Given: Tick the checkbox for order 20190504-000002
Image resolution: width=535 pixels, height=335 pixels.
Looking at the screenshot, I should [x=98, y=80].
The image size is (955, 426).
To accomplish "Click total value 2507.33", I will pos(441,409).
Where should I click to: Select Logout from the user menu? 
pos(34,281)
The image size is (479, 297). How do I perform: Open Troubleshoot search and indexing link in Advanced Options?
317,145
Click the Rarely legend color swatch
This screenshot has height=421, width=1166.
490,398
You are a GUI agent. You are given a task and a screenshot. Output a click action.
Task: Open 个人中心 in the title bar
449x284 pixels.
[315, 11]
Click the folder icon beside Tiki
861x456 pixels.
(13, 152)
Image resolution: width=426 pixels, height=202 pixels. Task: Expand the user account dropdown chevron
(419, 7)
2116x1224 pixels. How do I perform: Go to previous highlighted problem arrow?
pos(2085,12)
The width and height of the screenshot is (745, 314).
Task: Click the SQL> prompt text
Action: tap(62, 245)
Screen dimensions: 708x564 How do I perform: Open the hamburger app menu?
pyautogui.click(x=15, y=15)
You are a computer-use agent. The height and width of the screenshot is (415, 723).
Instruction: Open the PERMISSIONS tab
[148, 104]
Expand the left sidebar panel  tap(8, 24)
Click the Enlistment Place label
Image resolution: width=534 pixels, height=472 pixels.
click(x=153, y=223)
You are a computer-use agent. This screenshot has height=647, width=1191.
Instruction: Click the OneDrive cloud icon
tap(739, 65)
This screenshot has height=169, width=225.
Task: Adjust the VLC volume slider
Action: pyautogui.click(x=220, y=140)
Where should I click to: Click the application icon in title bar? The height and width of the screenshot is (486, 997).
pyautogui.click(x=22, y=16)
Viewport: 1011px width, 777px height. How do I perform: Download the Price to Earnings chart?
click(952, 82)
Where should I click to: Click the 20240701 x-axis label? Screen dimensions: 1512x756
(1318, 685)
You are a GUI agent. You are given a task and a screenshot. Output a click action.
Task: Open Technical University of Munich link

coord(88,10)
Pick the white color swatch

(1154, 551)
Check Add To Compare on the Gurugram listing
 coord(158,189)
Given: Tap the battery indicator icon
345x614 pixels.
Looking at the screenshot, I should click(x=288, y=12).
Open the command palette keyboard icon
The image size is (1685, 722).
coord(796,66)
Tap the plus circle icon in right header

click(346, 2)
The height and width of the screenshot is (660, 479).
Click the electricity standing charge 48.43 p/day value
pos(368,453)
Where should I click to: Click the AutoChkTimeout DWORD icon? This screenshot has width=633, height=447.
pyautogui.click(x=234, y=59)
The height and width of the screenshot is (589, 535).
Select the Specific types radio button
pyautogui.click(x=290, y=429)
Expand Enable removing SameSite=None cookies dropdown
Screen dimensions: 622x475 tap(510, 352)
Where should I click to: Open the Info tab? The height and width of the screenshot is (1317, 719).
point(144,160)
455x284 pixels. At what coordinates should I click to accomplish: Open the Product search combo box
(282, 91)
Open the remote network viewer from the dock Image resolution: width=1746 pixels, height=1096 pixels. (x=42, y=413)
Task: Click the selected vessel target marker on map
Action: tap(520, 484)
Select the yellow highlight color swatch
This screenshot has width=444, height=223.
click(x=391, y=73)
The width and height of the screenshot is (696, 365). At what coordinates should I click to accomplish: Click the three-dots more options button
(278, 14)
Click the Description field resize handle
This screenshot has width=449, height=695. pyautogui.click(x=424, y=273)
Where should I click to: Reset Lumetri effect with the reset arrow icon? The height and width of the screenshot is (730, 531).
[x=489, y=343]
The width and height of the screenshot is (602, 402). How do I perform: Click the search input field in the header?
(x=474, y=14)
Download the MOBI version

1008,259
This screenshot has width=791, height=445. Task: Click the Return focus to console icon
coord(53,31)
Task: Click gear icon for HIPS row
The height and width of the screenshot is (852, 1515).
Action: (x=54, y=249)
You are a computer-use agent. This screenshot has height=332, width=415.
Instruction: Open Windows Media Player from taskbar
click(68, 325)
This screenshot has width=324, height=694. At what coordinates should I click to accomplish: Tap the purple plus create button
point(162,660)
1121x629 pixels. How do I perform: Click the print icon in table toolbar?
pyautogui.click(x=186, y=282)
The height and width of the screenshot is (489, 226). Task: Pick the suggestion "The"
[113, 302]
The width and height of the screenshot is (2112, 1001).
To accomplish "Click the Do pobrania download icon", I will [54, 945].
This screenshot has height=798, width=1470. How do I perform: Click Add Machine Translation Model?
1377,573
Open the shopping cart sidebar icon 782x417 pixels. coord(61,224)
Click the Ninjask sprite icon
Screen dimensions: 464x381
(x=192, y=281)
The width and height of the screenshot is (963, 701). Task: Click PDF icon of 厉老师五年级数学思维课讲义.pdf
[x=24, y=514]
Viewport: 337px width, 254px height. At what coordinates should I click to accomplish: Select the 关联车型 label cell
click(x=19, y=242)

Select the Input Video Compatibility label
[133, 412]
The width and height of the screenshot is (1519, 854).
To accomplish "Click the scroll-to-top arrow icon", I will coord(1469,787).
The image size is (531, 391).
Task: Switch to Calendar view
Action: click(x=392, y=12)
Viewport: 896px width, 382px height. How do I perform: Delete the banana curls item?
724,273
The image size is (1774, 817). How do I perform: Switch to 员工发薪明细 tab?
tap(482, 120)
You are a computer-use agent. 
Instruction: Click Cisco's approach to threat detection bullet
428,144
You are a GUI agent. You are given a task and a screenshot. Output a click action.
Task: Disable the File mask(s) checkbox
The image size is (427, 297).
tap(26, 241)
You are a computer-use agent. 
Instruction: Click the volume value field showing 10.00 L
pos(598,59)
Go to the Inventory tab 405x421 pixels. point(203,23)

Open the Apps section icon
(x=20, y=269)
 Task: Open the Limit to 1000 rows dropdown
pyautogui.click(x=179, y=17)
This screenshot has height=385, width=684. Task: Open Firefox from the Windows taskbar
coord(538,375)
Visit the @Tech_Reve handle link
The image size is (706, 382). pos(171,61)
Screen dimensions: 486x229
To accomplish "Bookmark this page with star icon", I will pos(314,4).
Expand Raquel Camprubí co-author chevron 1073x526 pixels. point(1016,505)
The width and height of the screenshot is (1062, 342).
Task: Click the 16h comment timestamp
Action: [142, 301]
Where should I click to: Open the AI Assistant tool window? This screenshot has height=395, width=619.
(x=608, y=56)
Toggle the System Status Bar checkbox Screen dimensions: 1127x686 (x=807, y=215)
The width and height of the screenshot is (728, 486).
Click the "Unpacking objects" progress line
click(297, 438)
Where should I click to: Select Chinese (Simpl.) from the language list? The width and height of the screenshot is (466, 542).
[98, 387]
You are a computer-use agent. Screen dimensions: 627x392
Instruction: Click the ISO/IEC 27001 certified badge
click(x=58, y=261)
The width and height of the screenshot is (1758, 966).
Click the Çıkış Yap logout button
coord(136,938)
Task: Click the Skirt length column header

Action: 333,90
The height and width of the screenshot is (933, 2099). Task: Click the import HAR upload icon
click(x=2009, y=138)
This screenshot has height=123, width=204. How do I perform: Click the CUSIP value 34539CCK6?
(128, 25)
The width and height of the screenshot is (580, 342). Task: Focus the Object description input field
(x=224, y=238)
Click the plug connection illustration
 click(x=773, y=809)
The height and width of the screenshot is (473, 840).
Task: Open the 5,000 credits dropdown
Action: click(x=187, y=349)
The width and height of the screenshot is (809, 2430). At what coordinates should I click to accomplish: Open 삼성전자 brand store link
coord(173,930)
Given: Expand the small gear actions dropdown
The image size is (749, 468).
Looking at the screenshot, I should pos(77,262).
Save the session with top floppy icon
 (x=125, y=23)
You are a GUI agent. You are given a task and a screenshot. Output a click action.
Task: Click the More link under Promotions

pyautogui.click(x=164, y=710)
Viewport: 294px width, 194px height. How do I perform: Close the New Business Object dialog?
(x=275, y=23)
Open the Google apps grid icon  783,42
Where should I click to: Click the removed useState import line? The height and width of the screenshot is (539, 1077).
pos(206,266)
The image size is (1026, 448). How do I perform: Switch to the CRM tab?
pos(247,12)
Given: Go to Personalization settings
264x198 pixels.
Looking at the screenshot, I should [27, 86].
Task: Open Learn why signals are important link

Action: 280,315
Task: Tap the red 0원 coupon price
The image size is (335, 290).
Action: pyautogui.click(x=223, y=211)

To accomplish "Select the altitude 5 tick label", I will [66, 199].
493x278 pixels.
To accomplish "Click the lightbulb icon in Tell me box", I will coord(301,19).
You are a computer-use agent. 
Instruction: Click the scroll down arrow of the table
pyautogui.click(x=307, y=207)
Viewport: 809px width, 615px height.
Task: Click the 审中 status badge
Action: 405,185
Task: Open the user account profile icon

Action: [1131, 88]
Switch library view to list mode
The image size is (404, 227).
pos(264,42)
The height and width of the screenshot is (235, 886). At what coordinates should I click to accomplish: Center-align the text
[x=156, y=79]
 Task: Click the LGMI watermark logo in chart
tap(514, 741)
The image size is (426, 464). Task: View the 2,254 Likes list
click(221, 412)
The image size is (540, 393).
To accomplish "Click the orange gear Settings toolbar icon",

:: EXERCISE TASK ::
Turn the records from the line containing "Where should I click to: Click the 20240701" through the line containing "Looking at the screenshot, I should click(x=288, y=12).", both included, into a Markdown table with the columns Row and Line. Leave out blank lines.

:: COMPLETE OUTPUT ::
| Row | Line |
|---|---|
| 1 | Where should I click to: Click the 20240701 x-axis label? Screen dimensions: 1512x756 |
| 2 | (1318, 685) |
| 3 | You are a GUI agent. You are given a task and a screenshot. Output a click action. |
| 4 | Task: Open Technical University of Munich link |
| 5 | coord(88,10) |
| 6 | Pick the white color swatch |
| 7 | (1154, 551) |
| 8 | Check Add To Compare on the Gurugram listing |
| 9 |  coord(158,189) |
| 10 | Given: Tap the battery indicator icon |
| 11 | 345x614 pixels. |
| 12 | Looking at the screenshot, I should click(x=288, y=12). |